Saved entries
§ §
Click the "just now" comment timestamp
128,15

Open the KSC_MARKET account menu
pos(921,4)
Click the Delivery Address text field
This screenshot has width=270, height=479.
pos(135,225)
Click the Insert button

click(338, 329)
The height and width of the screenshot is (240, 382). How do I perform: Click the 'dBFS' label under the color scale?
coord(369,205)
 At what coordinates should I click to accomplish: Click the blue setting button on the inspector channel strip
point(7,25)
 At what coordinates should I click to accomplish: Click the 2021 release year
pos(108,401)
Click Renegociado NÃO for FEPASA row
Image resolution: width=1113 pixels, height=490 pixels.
§ §
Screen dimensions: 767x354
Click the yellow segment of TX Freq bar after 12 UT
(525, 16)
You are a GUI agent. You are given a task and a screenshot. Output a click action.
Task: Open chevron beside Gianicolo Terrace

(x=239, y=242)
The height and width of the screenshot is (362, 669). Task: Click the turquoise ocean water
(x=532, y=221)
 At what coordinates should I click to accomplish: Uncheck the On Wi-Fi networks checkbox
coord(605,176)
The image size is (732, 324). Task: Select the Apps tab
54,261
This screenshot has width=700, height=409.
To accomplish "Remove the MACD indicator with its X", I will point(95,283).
§ §
Task details
Copy the records above exactly, beginning at the line that contains "The height and width of the screenshot is (240, 382)." and stopping after the line that contains "Image resolution: width=1113".

Response to the task
The height and width of the screenshot is (240, 382). How do I perform: Click the 'dBFS' label under the color scale?
coord(369,205)
 At what coordinates should I click to accomplish: Click the blue setting button on the inspector channel strip
point(7,25)
 At what coordinates should I click to accomplish: Click the 2021 release year
pos(108,401)
Click Renegociado NÃO for FEPASA row
Image resolution: width=1113 pixels, height=490 pixels.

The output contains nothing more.